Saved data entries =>
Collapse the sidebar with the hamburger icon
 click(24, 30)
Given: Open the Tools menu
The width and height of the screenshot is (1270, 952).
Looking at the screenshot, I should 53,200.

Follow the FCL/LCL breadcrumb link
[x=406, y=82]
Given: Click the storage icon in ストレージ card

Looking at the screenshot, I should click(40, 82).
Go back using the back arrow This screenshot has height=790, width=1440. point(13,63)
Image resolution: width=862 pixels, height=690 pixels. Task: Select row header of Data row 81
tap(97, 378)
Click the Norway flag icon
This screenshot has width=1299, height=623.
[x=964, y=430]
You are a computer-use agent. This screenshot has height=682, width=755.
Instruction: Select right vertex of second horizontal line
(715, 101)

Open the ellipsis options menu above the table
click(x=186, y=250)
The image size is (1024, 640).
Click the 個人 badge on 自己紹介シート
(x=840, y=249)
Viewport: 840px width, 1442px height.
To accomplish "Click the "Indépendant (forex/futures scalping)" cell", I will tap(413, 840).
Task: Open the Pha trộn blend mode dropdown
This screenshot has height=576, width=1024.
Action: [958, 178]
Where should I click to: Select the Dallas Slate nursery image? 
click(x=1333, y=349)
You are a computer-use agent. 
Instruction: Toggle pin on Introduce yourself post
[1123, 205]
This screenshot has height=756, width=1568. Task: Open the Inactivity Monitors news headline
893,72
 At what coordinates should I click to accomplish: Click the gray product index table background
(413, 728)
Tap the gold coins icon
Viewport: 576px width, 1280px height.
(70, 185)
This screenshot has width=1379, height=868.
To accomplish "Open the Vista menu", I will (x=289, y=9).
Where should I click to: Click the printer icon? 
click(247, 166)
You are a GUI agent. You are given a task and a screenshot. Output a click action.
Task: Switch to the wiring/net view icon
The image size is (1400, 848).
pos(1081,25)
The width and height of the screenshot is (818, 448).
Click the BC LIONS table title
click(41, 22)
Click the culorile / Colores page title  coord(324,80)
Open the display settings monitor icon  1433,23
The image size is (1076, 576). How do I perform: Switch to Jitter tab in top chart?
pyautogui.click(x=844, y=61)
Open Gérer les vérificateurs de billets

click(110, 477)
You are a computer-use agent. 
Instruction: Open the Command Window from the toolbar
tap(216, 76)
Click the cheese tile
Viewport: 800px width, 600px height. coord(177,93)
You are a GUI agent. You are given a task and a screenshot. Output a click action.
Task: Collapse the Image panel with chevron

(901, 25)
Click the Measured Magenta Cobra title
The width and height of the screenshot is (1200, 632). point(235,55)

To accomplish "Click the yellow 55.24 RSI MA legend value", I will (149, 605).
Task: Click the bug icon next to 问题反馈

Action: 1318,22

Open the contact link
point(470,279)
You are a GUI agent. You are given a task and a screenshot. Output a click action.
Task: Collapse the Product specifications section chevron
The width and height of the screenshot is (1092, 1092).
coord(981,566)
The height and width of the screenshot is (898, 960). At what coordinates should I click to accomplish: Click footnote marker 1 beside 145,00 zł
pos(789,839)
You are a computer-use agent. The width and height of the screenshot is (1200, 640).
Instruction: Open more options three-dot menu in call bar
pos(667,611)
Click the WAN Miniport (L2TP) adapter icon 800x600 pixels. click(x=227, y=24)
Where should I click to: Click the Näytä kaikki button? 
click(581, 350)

Task to carry out => Find the word "computer" in the entries above, then copy each line that holds it.

Result of the task =>
You are a computer-use agent. This screenshot has height=682, width=755.
You are a computer-use agent. 
You are a computer-use agent. 
You are a computer-use agent. The width and height of the screenshot is (1200, 640).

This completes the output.